PARIS, 9 juillet 2020 (APMnews) - Une mission interinspections préconise une meilleure préparation des administrations et de la population aux risques et une accélération de la modernisation du système d'alerte du public en cas de catastrophe industrielle, dans un rapport d'analyse de la gestion de crise de l'incendie de l'usine Lubrizol à Rouen, mis en ligne mercredi.

Intitulé "Retour d’expérience après l’incendie d’un site industriel à Rouen en septembre 2019 - Analyses et propositions sur la gestion de crise", ce rapport de 135 pages a été coécrit par des membres de l'inspection générale des affaires sociales (Igas), l'inspection générale de l'administration (IGA), le Conseil général de l'économie (CGE), le Conseil général de l'environnement et du développement durable (CGEDD) et le Conseil général de l'alimentation, de l'agriculture et des espaces ruraux (CGAAER).

Leurs auteurs formulent 18 recommandations destinées à "établir, avant la crise, les conditions d’une plus grande confiance et d’une meilleure préparation de l’État pendant la crise".

La lettre de mission du 23 décembre 2019, cosignée par cinq ministres (santé, environnement, intérieur, travail, agriculture) leur confiait le soin de procéder à une évaluation globale de la gestion de crise de l'incendie qui a ravagé l'usine d'additifs pour lubrifiants Lubrizol de Rouen (classée "Seveso seuil haut") dans la nuit du 26 au 27 septembre 2019 (cf dépêche du 30/09/2019 à 19:08).

Si cet incendie n'a causé à ce stade aucun décès ni blessé, "il a eu des effets sanitaires immédiats 'modérés', clairement ressentis par la population, et des effets économiques et environnementaux jusque dans les Hauts-de-France", soulignent les inspections en conclusion du rapport.

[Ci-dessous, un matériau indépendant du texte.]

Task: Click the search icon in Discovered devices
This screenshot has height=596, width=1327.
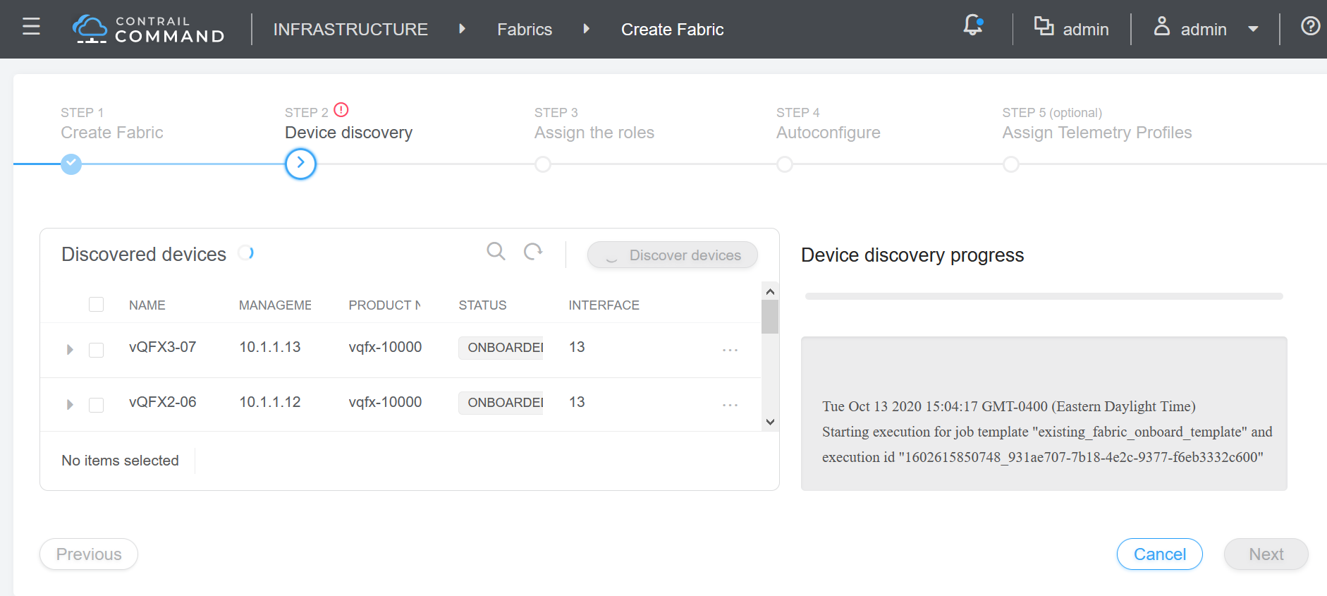Action: [x=496, y=252]
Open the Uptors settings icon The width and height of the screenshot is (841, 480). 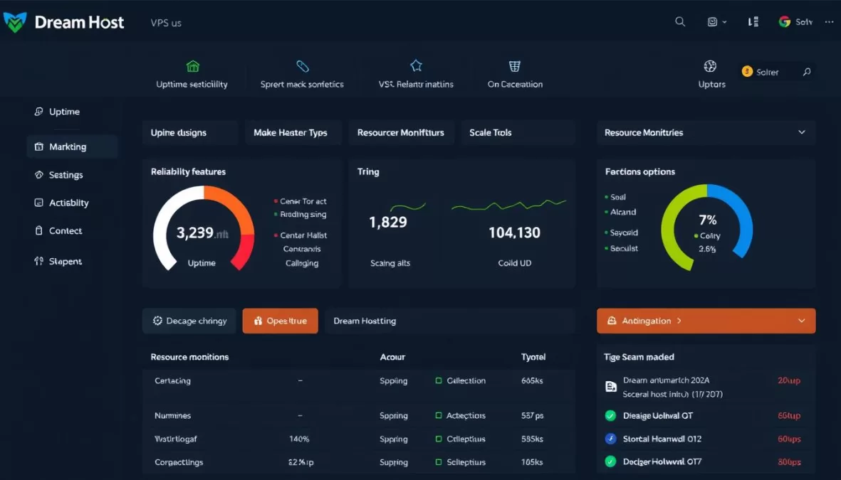(x=710, y=65)
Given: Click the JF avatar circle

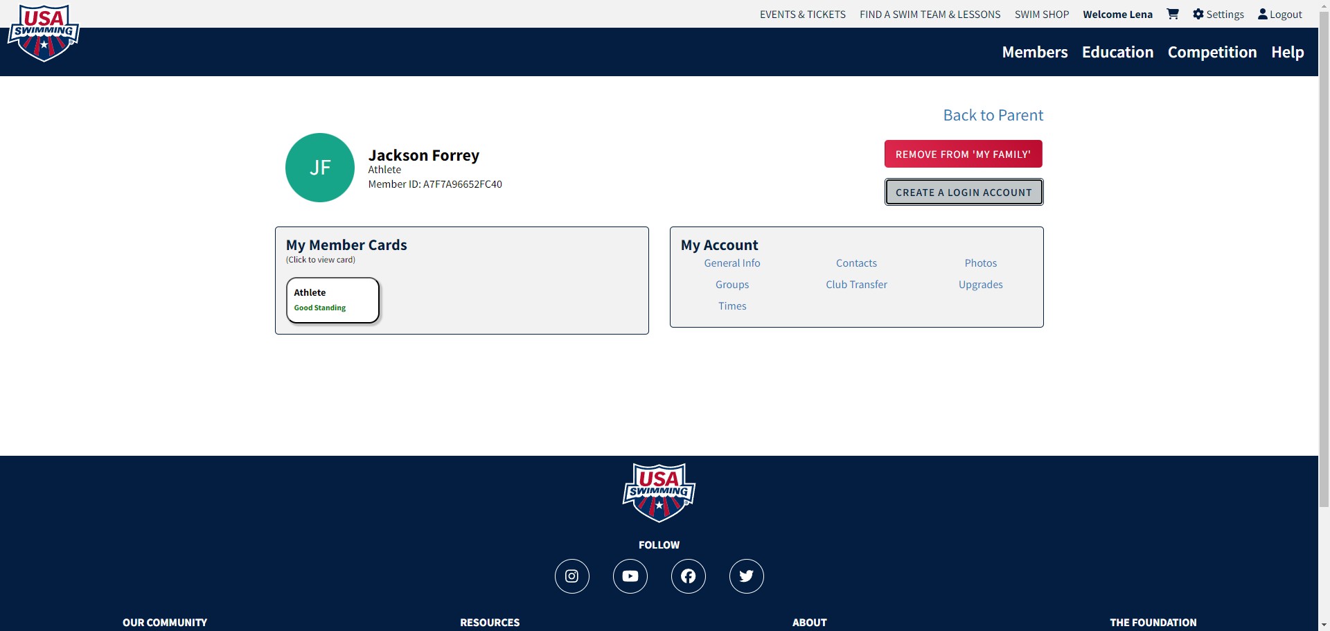Looking at the screenshot, I should (x=319, y=167).
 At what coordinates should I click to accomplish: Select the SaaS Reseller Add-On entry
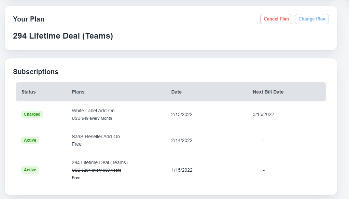click(96, 137)
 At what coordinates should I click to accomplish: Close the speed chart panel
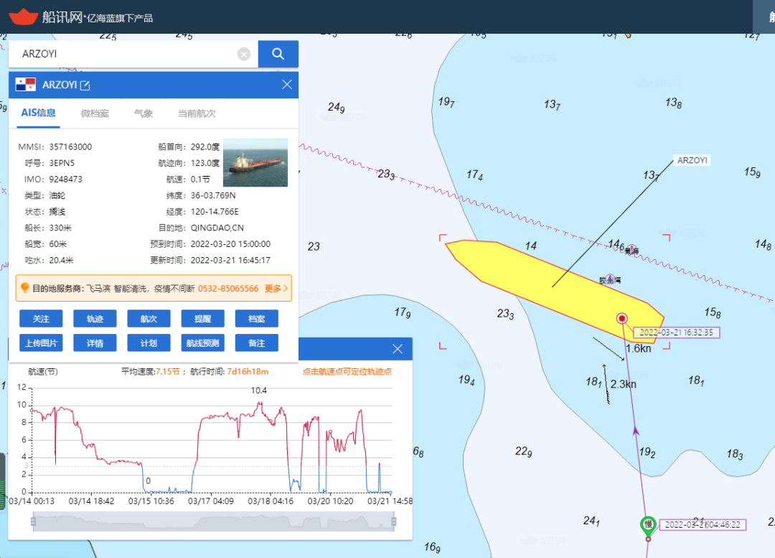click(398, 349)
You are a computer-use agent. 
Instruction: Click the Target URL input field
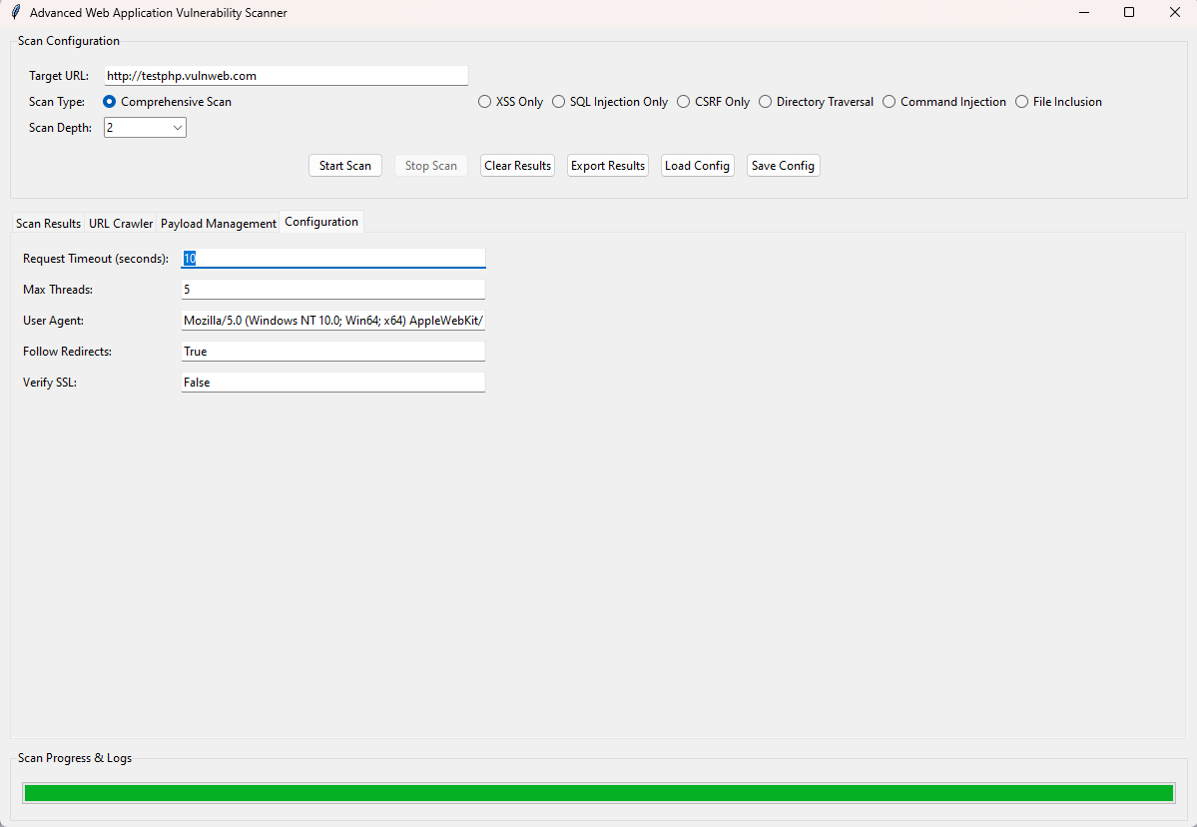[286, 76]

Ses propositions, rassemblées en 4 groupes thématiques, visent à "améliorer la gestion de futures crises liées à des accidents industriels" et la gestion post-accidentelle, appelant à mener un travail de fond "sur les effets sanitaires à long terme, pour mieux les comprendre et mieux les caractériser".

Une gestion opérationnelle de l'incendie efficace

La mission salue d'abord la gestion opérationnelle "efficace" de l'incendie lui-même, résorbé en une dizaine d'heures, ainsi que des effets immédiats du panache de fumée, qualifiant la stratégie de lutte contre le sinistre de "parfaitement adaptée", reflétant une "articulation efficace entre les différents acteurs".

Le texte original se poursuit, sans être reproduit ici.